B. Bankruptcy and plan for auction

After the 2009 default and August 2010 bankruptcy filing in the United States Bankruptcy Court, Southern District, New York, the GSC entities unsuccessfully attempted a business reorganization. In 2012, the Trust, created under a later plan of reorganization, was confirmed by the bankruptcy court, and includes as beneficiaries the unsecured creditors of the GSC entities. The Trust is successor to the GSC entities' interests.

When the GSC entities filed for bankruptcy, defendants were minority lenders. The majority lender was nonparty Black Diamond Capital Management, with 48 percent of the loan interests. Black Diamond is a defendant in a separate action before me, Credit Agricole Corporate and Investment Bank New York Branch v BDC Finance, LLC (Sup, Ct NY County, Index No. 651989/10).

As the GSC entities' bankruptcy reorganization attempts were unsuccessful, an auction of their assets was planned for October 2010, and in September 2010, the entities filed a motion in the bankruptcy court seeking authorization to implement auction bidding procedures that had been negotiated by the entities and the collateral agent.

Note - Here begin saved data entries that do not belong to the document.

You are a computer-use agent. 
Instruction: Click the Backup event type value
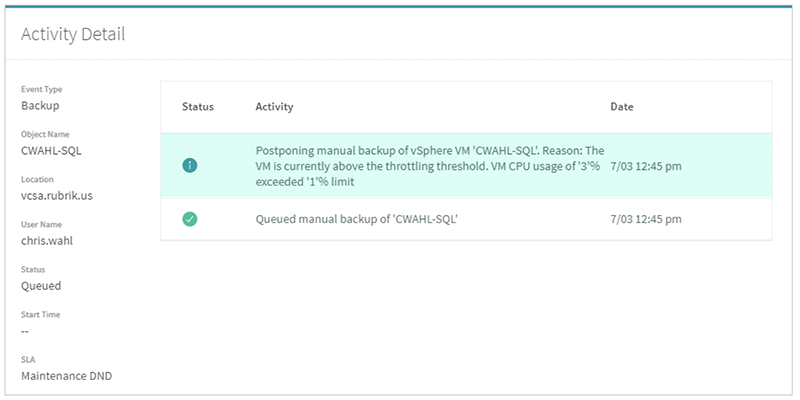(x=40, y=106)
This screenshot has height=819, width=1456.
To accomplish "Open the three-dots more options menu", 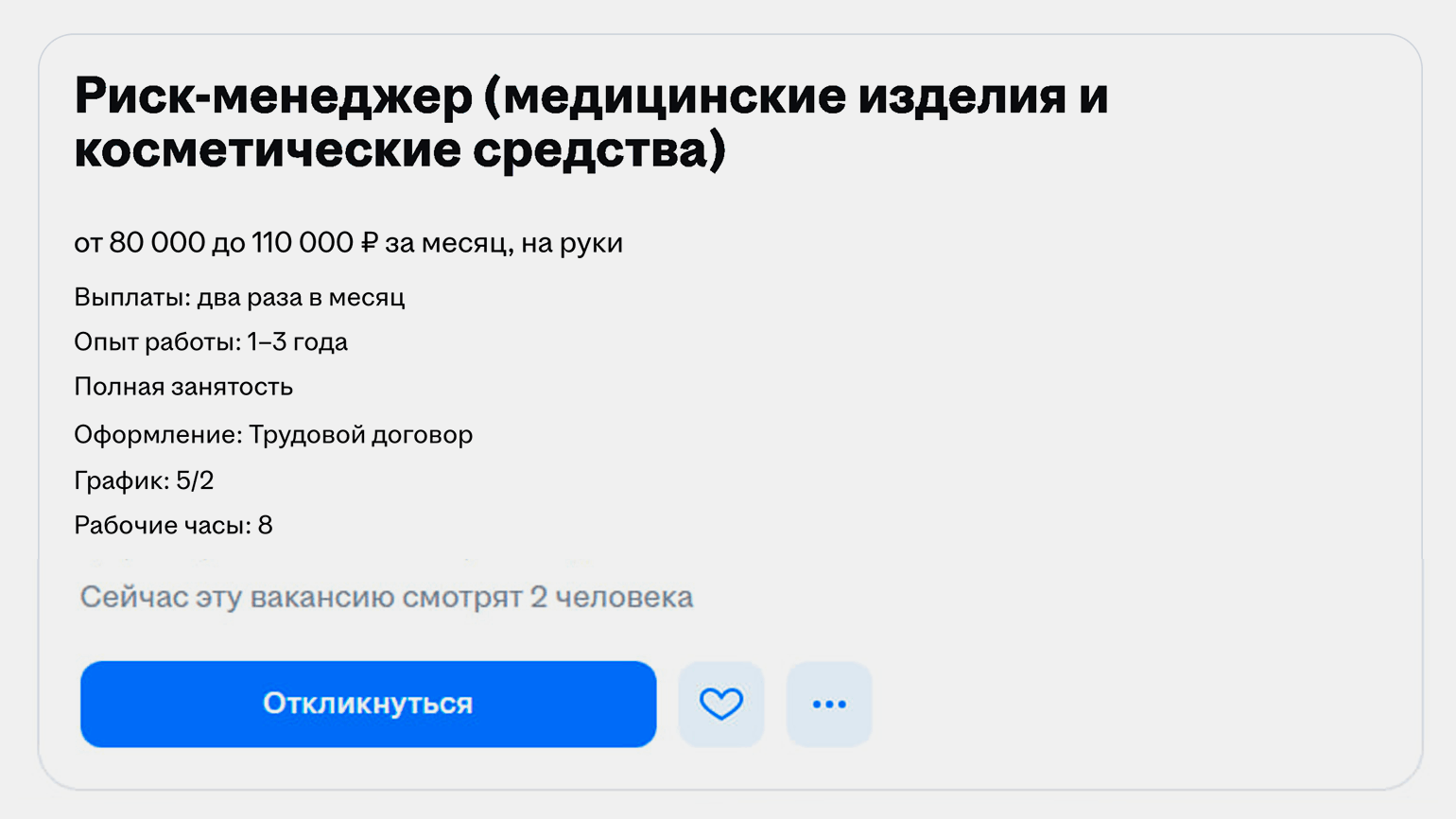I will tap(829, 704).
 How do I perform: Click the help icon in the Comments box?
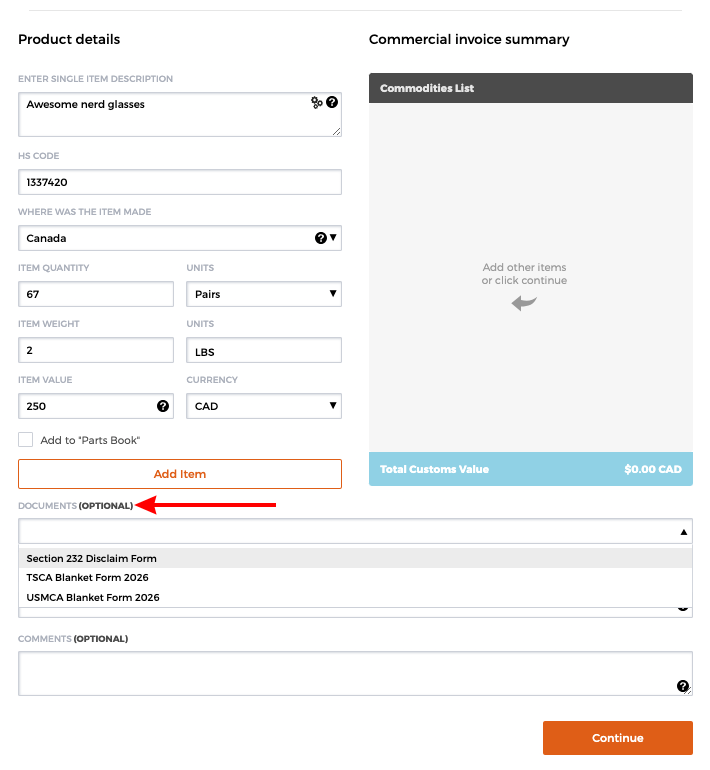click(x=683, y=686)
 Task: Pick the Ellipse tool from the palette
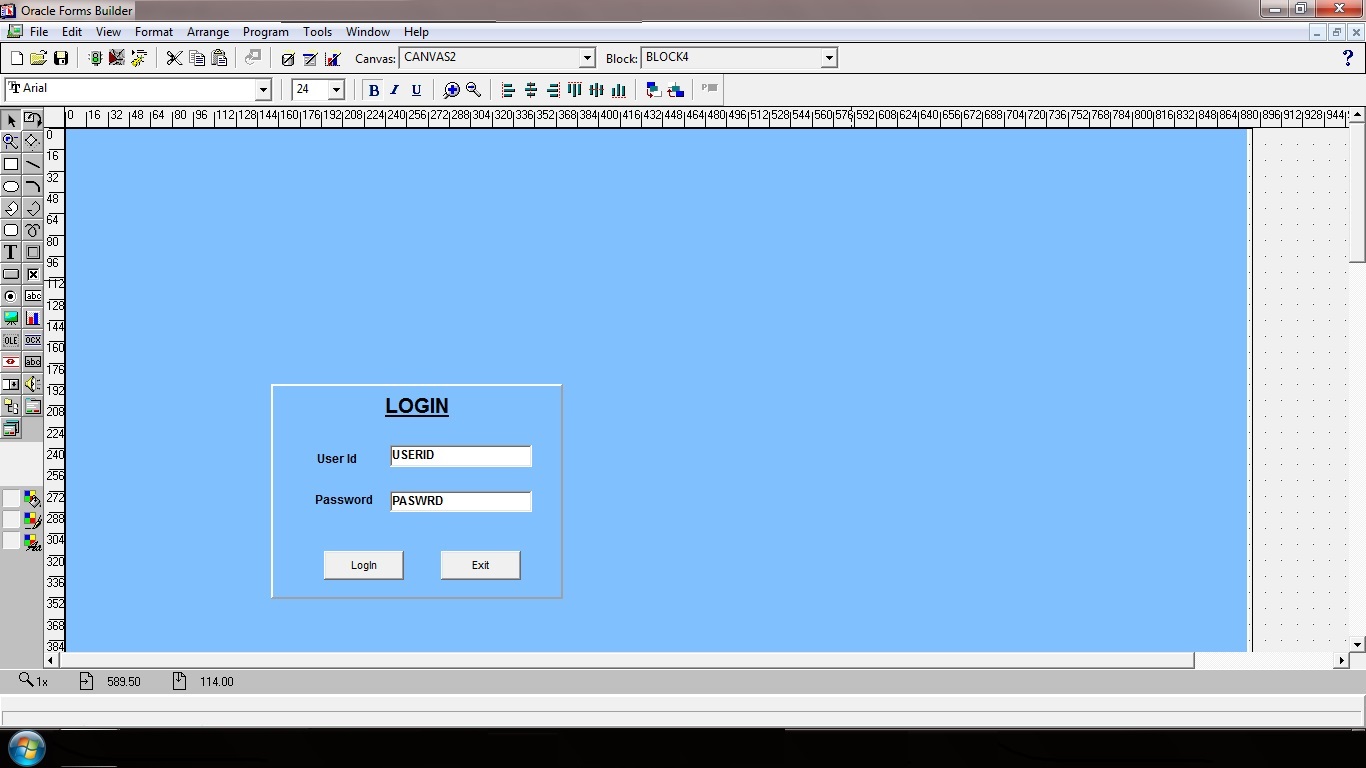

On September 14, 2010, defendants objected to the sale of the collateral, and asked the bankruptcy court to delay the sale and revise the bidding procedures. The parties engaged in discovery related to defendants' objection, but they ultimately resolved the objections without judicial intervention. The final bidding procedures were confirmed by the court on September 23, 2010.

C. The auction and the October 2010 letter

The three-day auction began on October 26, 2010. A financial advisor hired by the GSC entities in preparation for the auction, having determined that a joint bid by Black Diamond and the collateral agent would increase the GSC entities' estate, approached defendants to obtain their consent to joint bidding, explaining that the risk of such a bid was the allocation of a greater percentage of assets to Black Diamond as a cash bidder, and a lesser percentage of assets to the agent in exchange for its credit bid, permitting the taking of collateral in exchange for a release of the debt up to the amount of the bid. The advisor also promised that the bidding procedures would not change absent defendants' consent.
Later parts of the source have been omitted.